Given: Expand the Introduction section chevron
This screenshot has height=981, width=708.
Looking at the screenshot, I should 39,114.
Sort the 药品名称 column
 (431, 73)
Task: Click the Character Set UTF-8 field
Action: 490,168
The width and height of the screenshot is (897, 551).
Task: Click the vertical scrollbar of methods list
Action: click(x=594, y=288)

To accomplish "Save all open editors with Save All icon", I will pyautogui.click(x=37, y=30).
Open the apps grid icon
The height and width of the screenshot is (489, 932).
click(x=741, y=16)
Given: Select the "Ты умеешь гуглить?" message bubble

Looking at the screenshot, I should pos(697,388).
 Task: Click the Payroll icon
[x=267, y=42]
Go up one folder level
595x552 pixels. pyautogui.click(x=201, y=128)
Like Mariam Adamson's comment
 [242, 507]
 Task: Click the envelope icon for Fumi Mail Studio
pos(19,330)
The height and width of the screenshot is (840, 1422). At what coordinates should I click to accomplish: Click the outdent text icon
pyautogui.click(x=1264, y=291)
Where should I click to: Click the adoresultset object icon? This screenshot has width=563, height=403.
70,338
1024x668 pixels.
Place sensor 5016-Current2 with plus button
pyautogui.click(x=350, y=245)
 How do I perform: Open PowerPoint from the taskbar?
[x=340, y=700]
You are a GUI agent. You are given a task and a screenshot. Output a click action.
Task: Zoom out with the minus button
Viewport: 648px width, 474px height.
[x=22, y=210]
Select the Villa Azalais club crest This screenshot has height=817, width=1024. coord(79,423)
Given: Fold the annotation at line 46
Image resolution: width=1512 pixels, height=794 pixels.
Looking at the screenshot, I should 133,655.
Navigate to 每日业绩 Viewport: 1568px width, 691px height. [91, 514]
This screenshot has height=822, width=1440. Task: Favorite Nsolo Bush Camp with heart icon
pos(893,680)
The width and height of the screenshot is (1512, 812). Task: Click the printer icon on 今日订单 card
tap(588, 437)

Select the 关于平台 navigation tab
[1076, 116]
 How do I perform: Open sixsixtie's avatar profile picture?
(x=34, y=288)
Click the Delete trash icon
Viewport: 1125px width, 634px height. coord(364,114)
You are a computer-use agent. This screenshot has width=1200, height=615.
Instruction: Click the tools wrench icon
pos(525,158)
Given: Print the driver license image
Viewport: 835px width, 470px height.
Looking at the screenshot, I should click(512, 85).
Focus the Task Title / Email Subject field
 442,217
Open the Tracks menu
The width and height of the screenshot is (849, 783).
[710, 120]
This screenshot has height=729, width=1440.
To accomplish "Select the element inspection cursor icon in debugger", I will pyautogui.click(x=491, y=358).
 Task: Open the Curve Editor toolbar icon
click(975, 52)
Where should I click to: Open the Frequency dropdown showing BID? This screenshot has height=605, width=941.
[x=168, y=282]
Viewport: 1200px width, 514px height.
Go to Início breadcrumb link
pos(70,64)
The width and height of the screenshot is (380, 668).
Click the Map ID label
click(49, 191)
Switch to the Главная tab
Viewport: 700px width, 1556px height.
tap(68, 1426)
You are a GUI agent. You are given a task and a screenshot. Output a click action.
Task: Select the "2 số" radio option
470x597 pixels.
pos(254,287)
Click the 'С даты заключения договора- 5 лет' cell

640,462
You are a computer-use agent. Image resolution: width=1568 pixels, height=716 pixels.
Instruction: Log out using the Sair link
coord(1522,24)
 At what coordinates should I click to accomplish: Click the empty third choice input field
=-=-=
> _WHAT IS NEEDED_: Transcribe the listing above verbatim, leaving every line whole.

> _COMPLETED EXERCISE_:
Given: Expand the Introduction section chevron
This screenshot has height=981, width=708.
Looking at the screenshot, I should 39,114.
Sort the 药品名称 column
 (431, 73)
Task: Click the Character Set UTF-8 field
Action: 490,168
The width and height of the screenshot is (897, 551).
Task: Click the vertical scrollbar of methods list
Action: click(x=594, y=288)

To accomplish "Save all open editors with Save All icon", I will pyautogui.click(x=37, y=30).
Open the apps grid icon
The height and width of the screenshot is (489, 932).
click(x=741, y=16)
Given: Select the "Ты умеешь гуглить?" message bubble

Looking at the screenshot, I should pos(697,388).
 Task: Click the Payroll icon
[x=267, y=42]
Go up one folder level
595x552 pixels. pyautogui.click(x=201, y=128)
Like Mariam Adamson's comment
 [242, 507]
 Task: Click the envelope icon for Fumi Mail Studio
pos(19,330)
The height and width of the screenshot is (840, 1422). At what coordinates should I click to accomplish: Click the outdent text icon
pyautogui.click(x=1264, y=291)
Where should I click to: Click the adoresultset object icon? This screenshot has width=563, height=403.
70,338
1024x668 pixels.
Place sensor 5016-Current2 with plus button
pyautogui.click(x=350, y=245)
 How do I perform: Open PowerPoint from the taskbar?
[x=340, y=700]
You are a GUI agent. You are given a task and a screenshot. Output a click action.
Task: Zoom out with the minus button
Viewport: 648px width, 474px height.
[x=22, y=210]
Select the Villa Azalais club crest This screenshot has height=817, width=1024. coord(79,423)
Given: Fold the annotation at line 46
Image resolution: width=1512 pixels, height=794 pixels.
Looking at the screenshot, I should 133,655.
Navigate to 每日业绩 Viewport: 1568px width, 691px height. [91, 514]
This screenshot has height=822, width=1440. Task: Favorite Nsolo Bush Camp with heart icon
pos(893,680)
The width and height of the screenshot is (1512, 812). Task: Click the printer icon on 今日订单 card
tap(588, 437)

Select the 关于平台 navigation tab
[1076, 116]
 How do I perform: Open sixsixtie's avatar profile picture?
(x=34, y=288)
Click the Delete trash icon
Viewport: 1125px width, 634px height. coord(364,114)
You are a computer-use agent. This screenshot has width=1200, height=615.
Instruction: Click the tools wrench icon
pos(525,158)
Given: Print the driver license image
Viewport: 835px width, 470px height.
Looking at the screenshot, I should click(512, 85).
Focus the Task Title / Email Subject field
 442,217
Open the Tracks menu
The width and height of the screenshot is (849, 783).
[710, 120]
This screenshot has height=729, width=1440.
To accomplish "Select the element inspection cursor icon in debugger", I will pyautogui.click(x=491, y=358).
 Task: Open the Curve Editor toolbar icon
click(975, 52)
Where should I click to: Open the Frequency dropdown showing BID? This screenshot has height=605, width=941.
[x=168, y=282]
Viewport: 1200px width, 514px height.
Go to Início breadcrumb link
pos(70,64)
The width and height of the screenshot is (380, 668).
Click the Map ID label
click(49, 191)
Switch to the Главная tab
Viewport: 700px width, 1556px height.
tap(68, 1426)
You are a GUI agent. You are given a task and a screenshot. Output a click action.
Task: Select the "2 số" radio option
470x597 pixels.
pos(254,287)
Click the 'С даты заключения договора- 5 лет' cell

640,462
You are a computer-use agent. Image resolution: width=1568 pixels, height=716 pixels.
Instruction: Log out using the Sair link
coord(1522,24)
 At what coordinates should I click to accomplish: Click the empty third choice input field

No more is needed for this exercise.